Saved entries
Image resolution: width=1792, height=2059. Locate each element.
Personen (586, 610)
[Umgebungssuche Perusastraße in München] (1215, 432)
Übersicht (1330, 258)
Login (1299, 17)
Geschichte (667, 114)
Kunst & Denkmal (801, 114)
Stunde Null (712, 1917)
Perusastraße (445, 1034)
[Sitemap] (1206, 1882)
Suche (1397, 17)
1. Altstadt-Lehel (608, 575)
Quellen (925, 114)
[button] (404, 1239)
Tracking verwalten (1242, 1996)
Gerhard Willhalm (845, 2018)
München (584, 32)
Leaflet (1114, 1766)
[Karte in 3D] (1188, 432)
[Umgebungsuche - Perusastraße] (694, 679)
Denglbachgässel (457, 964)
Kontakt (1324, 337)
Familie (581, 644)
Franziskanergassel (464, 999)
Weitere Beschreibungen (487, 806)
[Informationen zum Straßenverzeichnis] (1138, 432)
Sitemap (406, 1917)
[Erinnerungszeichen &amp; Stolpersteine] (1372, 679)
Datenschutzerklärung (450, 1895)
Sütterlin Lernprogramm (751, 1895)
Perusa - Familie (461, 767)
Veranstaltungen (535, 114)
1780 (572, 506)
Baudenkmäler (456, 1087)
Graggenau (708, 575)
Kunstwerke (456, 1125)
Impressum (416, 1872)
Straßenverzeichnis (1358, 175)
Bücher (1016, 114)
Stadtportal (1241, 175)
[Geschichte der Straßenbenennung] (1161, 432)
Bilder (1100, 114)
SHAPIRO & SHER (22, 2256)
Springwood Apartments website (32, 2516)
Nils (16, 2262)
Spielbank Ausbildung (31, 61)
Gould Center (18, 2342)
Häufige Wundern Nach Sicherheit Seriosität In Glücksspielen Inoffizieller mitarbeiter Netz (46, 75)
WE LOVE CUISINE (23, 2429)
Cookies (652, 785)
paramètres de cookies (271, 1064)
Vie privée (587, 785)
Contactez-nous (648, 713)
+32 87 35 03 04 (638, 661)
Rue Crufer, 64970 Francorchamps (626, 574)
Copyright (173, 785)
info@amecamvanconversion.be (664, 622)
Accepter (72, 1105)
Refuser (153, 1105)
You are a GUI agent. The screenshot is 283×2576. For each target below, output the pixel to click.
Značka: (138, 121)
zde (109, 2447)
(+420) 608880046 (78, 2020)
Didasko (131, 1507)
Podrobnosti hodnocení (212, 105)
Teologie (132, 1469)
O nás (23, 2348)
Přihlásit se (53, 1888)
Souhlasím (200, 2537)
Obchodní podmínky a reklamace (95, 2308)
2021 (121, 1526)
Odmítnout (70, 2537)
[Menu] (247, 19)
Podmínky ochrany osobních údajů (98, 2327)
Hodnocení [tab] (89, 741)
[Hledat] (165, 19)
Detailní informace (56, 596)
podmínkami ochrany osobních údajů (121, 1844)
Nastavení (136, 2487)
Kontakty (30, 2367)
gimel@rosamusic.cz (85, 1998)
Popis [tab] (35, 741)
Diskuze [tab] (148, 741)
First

## HOW TO COMPLETE THIS TASK
Starting with the line that holds "Familie (581, 644)" and ending with the line that holds "Spielbank Ausbildung (31, 61)", retype every line in the data above exactly, and nothing else.

## YOUR RESPONSE
Familie (581, 644)
Franziskanergassel (464, 999)
Weitere Beschreibungen (487, 806)
[Informationen zum Straßenverzeichnis] (1138, 432)
Sitemap (406, 1917)
[Erinnerungszeichen &amp; Stolpersteine] (1372, 679)
Datenschutzerklärung (450, 1895)
Sütterlin Lernprogramm (751, 1895)
Perusa - Familie (461, 767)
Veranstaltungen (535, 114)
1780 (572, 506)
Baudenkmäler (456, 1087)
Graggenau (708, 575)
Kunstwerke (456, 1125)
Impressum (416, 1872)
Straßenverzeichnis (1358, 175)
Bücher (1016, 114)
Stadtportal (1241, 175)
[Geschichte der Straßenbenennung] (1161, 432)
Bilder (1100, 114)
SHAPIRO & SHER (22, 2256)
Springwood Apartments website (32, 2516)
Nils (16, 2262)
Spielbank Ausbildung (31, 61)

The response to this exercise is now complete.